1 or more 1st rank symptom
a) Audible thoughts or “thought echo”
b) Voices commenting on your actions, discussing you in the 3rd person
c) Voices conversing with each other
d) Delusionally personalised perceptions
e) Thought broadcasting
f) Somatic passivity experiences
g) Withdrawal and insertion of thoughts
h) Externally driven feelings, volition and impulses
2nd rank symptoms: sudden delusional ideas, perplexity, depressive and euphoric mood changes, emotional impoverishment
What are DSM-5 criteria for diagnosing schizophrenia? (4)
Positive and negative symptoms
A. 2 or more the following symptoms (1-4 are positive)
1. Delusions
2. hallucinations
3. disorganised speech
4. grossly disorganised behaviour
5. negative symptoms, eg blunted affect, alogia or avolition. Must include 1, 2, or 3, and each is present for most of a month if untreated,
B. Reduced functioning for a significant period since onset in work, relationships, self-care or expected development
C. Continuous disturbance for 6 months+, a month (untreated) of criterion A symptoms. Can include prodromal/ attenuated periods
D-F. Not due to sz affective, MDD or bipolar disorder; or drugs or medical conditions; in case of autism/ communication disorder, prominent delusions/hallucinations for 1 month
What are delusions (Sz)?
- “Fixed beliefs that are not amenable to change in light of conflicting evidence.” Must be inconsistent with their cultural and educational background
- Onset may be slow or sudden
- mostly see them as self-evident. Usually don’t press them on others
- Usually hold multiple beliefs – often inconsistent, except for theme (persecutory*, referential, somatic, religious, grandiose)
What are hallucinations in Sz?
• Sensory experience without stimulation of the sensory
organs.
• Auditory hallucinations most common;
– Voices very characteristic, but also hear tapping, footsteps etc.

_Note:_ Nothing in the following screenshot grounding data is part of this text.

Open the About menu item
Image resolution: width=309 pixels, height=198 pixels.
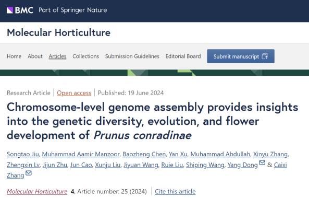(35, 56)
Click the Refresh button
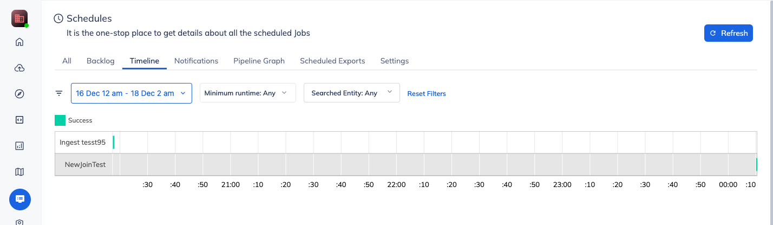This screenshot has height=225, width=773. pyautogui.click(x=728, y=33)
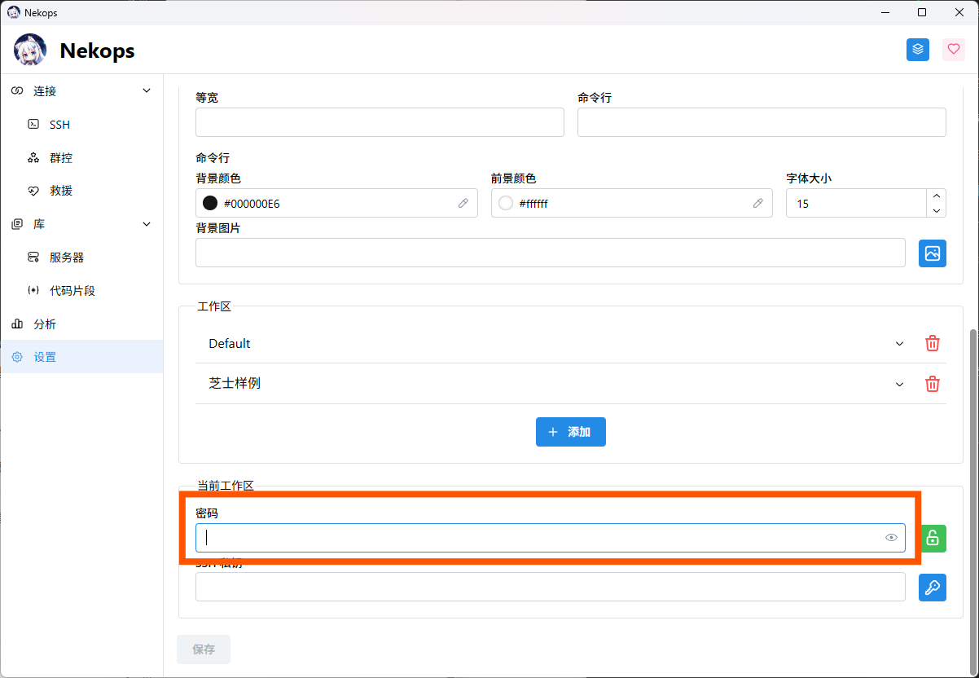Open the SSH page in sidebar
This screenshot has width=979, height=678.
59,125
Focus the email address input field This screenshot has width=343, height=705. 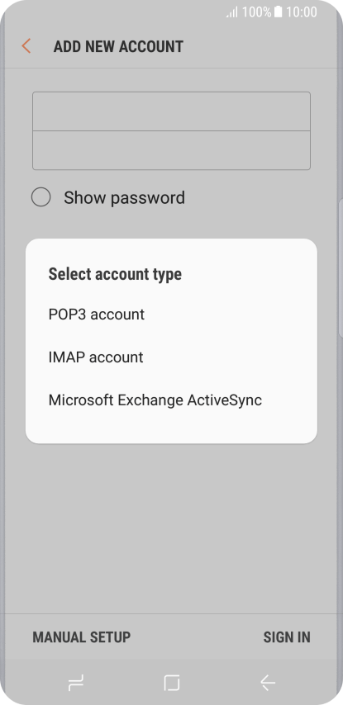[x=172, y=111]
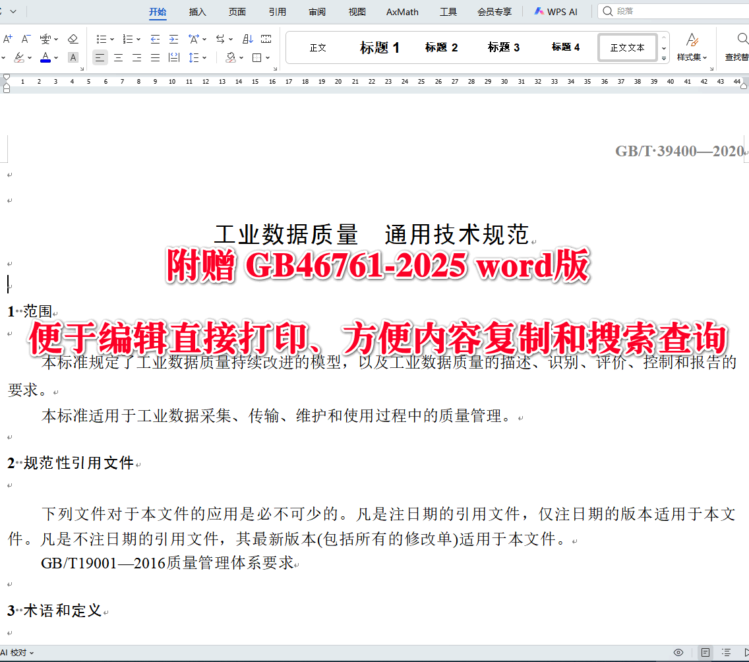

– Content: single words, or phrases, or commands
– Some highly suggestive of schizophrenia, e.g. repeating thoughts, commenting on what the person is doing, or arguing with each other
– patients may argue with them, or try to drown them out; may or may not be able to resist commands
• Hallucinations occur in other modalities, but need to consider other causes
What is disorganised speech in Sz?
- “formal thought disorder” –illogical, incoherent self expression in speech or writing
- Examples include tangentiality, derailment, neologisms and clanging
- Lack goal-directed speech; ‘word salad”
What is Grossly disorganised/catatonic behaviour in sz?
• Nb not necessarily specific for scz
• Too little (very slow, frozen posture, stupor)
• Too much (bizarre frenzied, purposeless bvr eg repetitive rhythmic gestures, walking in circles)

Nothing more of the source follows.